Giuseppe Ferrari, who heads the private Group of Research and Information on Sects in Bologna, estimates that about 15 cults in Italy are dedicated to Satanic worship. Dozens of other groups, most considered less dangerous, represent a wide variety of occult, or supernatural, thought, he said.

Cencilia Gatto Trochi, a cultural anthropologist who teaches at the University of Perugia and has written several books on cults, said,”there are a smattering of small groups, particularly in northern Italy, of skinheads or Satanic worshipers.”Most of the followers, she said,”are young and unemployed.” On the political front, Italy has seen a number of loose-knit groups sprout up in support of two principal leaders-Umberto Bossi of the Northern League and Gianfranco Fini of the National Alliance.

Fini has gained considerable respect among Italian voters as a conservative. But his past as an admitted fascist supporter keeps tailing him. Thousands of young Italian men who are neo-fascists have revered him as their cult leader, saluting him at rallies with an outstretched arm, a gesture popularized by Benito Mussolini. They hold regular rallies against immigrants who they contend are stealing jobs from Italian workers, and have used violence to intimidate their opponents.

Bossi’s fiery oratory and flamboyant style also draw a young crowd, though his followers appear less organized. Bossi is one of the few Italian politicians who is not Catholic. He calls himself a pantheist, a person who believes in the unity of God and the world.

Other Western European countries have seen a sharp increase in the number of nationalist or xenophobic cults sprouting up around right-wing or extreme political leaders. The most obvious example, of course, is Germany, where neo-Nazis are often led by charismatic leaders.
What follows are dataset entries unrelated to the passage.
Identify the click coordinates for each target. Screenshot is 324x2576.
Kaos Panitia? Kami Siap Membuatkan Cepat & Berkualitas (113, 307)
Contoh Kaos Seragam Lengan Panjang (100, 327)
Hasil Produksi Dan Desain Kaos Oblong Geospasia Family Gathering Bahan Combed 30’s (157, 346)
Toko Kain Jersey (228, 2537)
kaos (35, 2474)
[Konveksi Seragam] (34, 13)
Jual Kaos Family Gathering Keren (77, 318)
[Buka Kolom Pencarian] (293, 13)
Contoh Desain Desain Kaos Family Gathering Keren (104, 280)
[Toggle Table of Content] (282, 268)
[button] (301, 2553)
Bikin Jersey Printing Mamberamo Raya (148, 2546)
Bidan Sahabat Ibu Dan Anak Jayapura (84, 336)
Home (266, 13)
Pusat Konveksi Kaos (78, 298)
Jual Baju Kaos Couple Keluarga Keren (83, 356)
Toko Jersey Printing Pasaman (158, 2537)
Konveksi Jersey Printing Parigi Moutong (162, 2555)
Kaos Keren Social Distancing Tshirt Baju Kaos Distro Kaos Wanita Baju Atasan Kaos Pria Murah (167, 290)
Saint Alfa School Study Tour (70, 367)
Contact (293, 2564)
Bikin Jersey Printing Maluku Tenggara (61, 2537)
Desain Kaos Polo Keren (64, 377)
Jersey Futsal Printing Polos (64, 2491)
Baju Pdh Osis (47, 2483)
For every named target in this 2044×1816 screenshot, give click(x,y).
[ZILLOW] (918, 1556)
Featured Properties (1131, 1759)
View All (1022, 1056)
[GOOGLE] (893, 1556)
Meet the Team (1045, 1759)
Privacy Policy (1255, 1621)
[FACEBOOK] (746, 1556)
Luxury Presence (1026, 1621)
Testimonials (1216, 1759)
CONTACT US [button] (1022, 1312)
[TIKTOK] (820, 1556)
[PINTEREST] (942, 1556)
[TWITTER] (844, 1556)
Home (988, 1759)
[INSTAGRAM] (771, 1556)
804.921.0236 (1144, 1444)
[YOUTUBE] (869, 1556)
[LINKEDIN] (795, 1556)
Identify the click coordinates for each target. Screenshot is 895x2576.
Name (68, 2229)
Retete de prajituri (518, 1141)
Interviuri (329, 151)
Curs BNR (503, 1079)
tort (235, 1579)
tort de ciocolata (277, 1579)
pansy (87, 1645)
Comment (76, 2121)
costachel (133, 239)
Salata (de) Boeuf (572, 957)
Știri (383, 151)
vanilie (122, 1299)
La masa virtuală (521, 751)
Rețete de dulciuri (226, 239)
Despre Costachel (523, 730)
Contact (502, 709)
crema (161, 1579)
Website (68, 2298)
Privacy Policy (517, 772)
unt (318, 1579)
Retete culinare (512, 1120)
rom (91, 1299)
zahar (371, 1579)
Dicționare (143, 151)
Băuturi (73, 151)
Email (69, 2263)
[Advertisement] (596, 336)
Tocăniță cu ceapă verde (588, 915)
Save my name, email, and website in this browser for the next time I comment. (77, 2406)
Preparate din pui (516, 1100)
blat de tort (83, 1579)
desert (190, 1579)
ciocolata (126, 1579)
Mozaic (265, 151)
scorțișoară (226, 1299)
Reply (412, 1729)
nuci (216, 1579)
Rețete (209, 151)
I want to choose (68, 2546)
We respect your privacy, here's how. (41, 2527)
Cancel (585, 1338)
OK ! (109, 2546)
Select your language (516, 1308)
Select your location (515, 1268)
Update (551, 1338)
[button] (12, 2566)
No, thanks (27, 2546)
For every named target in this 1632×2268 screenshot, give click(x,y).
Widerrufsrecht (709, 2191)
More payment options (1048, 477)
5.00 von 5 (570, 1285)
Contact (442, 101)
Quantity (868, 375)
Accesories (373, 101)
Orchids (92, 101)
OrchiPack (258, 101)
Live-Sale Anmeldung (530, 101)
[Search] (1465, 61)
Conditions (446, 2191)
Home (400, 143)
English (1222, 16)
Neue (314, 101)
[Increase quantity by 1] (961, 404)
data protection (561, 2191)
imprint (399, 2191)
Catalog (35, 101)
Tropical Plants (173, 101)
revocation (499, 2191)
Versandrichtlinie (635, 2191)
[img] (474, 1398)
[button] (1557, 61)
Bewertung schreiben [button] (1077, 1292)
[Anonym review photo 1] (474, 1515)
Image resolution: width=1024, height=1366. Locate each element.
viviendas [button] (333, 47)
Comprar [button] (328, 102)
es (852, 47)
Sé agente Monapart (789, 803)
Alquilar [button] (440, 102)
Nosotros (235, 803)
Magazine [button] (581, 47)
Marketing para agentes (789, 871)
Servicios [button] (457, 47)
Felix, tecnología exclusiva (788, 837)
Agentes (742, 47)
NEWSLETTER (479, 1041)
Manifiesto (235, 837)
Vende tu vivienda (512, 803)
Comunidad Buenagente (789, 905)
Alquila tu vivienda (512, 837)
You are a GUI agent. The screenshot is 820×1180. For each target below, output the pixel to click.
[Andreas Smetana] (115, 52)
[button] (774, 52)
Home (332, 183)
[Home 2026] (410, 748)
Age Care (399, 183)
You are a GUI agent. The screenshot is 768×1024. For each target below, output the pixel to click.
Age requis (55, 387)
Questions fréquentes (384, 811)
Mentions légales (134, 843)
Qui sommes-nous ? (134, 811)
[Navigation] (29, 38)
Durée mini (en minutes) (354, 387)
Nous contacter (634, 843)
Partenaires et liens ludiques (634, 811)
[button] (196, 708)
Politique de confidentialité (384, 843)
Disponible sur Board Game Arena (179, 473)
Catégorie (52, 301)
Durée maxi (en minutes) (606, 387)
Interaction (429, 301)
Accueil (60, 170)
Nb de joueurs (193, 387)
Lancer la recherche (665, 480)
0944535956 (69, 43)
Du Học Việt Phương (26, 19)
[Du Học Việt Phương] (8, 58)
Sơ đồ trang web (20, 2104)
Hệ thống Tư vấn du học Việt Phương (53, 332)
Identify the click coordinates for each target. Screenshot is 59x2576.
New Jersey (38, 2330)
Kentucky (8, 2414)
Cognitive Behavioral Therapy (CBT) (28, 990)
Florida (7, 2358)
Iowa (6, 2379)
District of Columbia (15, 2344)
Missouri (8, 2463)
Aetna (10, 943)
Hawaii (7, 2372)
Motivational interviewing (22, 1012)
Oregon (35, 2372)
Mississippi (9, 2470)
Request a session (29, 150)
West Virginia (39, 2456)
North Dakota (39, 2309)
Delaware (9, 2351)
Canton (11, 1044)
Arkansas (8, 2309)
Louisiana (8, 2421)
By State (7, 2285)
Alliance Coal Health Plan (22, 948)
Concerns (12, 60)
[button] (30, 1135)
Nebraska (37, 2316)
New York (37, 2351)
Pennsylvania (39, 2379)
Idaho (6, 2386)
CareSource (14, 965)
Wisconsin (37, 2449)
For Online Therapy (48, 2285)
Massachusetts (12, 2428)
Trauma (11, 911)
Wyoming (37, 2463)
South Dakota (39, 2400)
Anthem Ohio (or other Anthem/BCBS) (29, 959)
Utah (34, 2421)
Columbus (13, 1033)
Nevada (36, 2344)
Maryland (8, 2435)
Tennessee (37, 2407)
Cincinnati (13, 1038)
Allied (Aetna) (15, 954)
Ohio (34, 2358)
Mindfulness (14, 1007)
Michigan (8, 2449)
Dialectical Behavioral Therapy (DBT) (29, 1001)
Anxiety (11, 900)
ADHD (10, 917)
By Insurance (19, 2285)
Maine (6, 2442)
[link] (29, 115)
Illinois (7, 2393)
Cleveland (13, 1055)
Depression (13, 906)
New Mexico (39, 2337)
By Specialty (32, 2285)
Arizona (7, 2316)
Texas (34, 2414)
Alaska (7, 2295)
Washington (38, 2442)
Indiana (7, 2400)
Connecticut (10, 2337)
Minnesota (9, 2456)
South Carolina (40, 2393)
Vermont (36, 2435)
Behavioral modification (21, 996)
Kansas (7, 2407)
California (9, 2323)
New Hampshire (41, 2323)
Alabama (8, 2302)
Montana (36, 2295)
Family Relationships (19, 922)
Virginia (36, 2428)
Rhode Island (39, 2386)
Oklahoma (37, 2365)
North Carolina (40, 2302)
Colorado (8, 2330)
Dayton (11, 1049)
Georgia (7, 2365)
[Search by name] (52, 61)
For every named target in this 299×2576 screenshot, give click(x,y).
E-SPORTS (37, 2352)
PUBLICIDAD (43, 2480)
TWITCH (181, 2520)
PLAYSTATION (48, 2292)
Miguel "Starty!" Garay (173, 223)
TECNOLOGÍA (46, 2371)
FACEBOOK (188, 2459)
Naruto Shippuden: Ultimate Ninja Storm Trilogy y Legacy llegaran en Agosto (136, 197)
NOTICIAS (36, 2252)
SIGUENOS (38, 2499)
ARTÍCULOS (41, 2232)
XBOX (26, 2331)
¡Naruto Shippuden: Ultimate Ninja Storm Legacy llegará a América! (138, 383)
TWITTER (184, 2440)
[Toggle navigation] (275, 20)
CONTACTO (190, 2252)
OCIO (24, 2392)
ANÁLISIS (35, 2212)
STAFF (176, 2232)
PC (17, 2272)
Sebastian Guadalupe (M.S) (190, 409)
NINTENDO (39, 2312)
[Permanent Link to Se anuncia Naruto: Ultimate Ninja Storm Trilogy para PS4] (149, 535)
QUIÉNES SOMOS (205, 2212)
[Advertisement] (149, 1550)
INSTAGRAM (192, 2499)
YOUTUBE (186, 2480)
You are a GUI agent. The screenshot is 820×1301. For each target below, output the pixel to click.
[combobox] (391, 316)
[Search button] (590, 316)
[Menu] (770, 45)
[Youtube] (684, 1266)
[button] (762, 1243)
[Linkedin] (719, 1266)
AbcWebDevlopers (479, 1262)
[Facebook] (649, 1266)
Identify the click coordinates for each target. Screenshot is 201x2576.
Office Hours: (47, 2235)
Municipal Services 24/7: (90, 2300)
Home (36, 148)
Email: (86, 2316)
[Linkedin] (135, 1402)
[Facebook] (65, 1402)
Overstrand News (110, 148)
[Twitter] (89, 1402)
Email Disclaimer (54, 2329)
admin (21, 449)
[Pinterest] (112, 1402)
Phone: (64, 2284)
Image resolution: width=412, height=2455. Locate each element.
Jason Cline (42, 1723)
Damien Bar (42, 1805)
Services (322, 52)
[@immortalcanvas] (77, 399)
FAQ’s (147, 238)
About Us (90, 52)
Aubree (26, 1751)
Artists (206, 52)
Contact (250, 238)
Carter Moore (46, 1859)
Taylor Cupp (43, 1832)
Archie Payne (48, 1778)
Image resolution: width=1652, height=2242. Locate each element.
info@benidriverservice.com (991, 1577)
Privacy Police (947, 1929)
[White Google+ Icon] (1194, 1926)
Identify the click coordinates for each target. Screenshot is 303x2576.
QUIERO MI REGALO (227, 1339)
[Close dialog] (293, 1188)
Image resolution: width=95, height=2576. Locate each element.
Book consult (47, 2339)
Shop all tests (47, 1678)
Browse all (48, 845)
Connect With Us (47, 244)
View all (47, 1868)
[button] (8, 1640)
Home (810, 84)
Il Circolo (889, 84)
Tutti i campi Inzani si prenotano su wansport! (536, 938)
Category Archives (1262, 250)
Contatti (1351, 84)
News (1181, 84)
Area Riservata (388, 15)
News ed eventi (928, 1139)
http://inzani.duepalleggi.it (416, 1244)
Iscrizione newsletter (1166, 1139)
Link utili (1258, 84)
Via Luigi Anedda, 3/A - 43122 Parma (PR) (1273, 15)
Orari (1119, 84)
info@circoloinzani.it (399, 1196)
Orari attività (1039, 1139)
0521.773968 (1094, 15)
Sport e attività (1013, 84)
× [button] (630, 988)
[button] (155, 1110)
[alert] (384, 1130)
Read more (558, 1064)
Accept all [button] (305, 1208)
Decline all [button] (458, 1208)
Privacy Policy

A similar political fringe has gained strength in Austria and France.”Cults organized around the millennium and those wedded to political leaders do not preach the same message,”said Massimo Introvigne, who leads the Turin-based research group New Religions, which has studied cults throughout Europe.”But one of the things they have in common is fear, which often breeds extreme behavior.” While nationalist cults often attack what they perceive as the enemy, religious cults fearing the end of the world believe their members must die in order to escape damnation, he said.


One such cult appeared to be the Swiss Order of the Solar Temple, whose wealthy and prominent Swiss and French followers last December chose death to escape the end of the world that they predicted would occur at the dawn of 2000.

The deaths of 16 followers came after a similar ritual in 1994, in which 53 adherents died in Canada and Switzerland.”What was new and dangerous in the Solar Temple was that to attain mystical insight into divine nature you had to pass through death,”Introvigne said.”That was quite new and certainly unusual in occultism.”(STORY CAN END HERE. OPTIONAL TRIM FOLLOWS)

The string of suicides prompted a French commission on cults and sects to urge the French government to set up a watchdog group to monitor the nation’s estimated 850 groups with about 160,000 followers, officials said.”We in France do not feel threatened by a tragedy such as occurred in Waco, Texas, or an attack like that perpetrated by the Aum sect in the Tokyo subway last spring,”the commission said in a report.”But the seeds of such tragedies exist on our territory and prevention is necessary.” The report was referring to the 1993 deaths of more than 70 Branch Davidian followers in Texas after a confrontation with federal authorities and last year’s nerve gas attack in Tokyo in which 11 people were killed. Followers of the nationalist cult Aum Shinri Kyo have been charged with the crime.

For its part, the Catholic Church is clearly concerned by the growing attraction of dangerous cults. The Vatican has instructed clergy to become more familiar with signs of alienation and delusion that often lead people to join cults as a cure-all to their problems.